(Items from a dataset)
____________________

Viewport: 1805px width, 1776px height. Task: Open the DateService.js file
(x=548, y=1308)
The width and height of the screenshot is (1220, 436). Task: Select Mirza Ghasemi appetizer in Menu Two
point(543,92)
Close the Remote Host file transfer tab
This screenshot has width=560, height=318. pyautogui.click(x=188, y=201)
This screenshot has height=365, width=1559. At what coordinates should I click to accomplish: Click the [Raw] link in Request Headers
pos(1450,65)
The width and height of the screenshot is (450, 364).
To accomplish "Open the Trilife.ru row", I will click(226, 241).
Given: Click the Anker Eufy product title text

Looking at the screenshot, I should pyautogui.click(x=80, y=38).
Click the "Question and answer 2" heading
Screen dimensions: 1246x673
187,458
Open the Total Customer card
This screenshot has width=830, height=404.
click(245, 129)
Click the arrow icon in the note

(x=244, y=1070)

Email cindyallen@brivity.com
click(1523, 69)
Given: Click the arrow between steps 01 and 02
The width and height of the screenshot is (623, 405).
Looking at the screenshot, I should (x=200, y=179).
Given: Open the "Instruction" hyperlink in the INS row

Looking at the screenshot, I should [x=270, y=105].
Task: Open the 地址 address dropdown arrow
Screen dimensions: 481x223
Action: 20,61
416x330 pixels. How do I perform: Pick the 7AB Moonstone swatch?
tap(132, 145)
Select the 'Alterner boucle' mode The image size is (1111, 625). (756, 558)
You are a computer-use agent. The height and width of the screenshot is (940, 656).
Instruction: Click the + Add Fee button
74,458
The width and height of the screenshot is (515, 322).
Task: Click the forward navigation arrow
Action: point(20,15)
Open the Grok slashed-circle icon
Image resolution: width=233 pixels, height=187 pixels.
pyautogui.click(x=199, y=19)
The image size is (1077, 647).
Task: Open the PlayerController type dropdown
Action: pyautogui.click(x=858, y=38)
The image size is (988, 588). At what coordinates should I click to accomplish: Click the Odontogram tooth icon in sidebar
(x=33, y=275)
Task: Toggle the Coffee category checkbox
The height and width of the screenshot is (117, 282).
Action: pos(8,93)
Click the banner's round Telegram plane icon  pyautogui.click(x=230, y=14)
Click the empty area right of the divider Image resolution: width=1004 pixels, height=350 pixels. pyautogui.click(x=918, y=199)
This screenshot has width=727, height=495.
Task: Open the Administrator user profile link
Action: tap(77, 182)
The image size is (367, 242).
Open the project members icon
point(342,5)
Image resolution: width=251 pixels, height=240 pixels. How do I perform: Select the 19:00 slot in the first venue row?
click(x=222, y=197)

____________________

Exercise brief =
Only the lines from the one containing "Task: Toggle the Coffee category checkbox" through the final line of the data belong in the answer, repeated exactly.

Solution below =
Task: Toggle the Coffee category checkbox
The height and width of the screenshot is (117, 282).
Action: pos(8,93)
Click the banner's round Telegram plane icon  pyautogui.click(x=230, y=14)
Click the empty area right of the divider Image resolution: width=1004 pixels, height=350 pixels. pyautogui.click(x=918, y=199)
This screenshot has width=727, height=495.
Task: Open the Administrator user profile link
Action: tap(77, 182)
The image size is (367, 242).
Open the project members icon
point(342,5)
Image resolution: width=251 pixels, height=240 pixels. How do I perform: Select the 19:00 slot in the first venue row?
click(x=222, y=197)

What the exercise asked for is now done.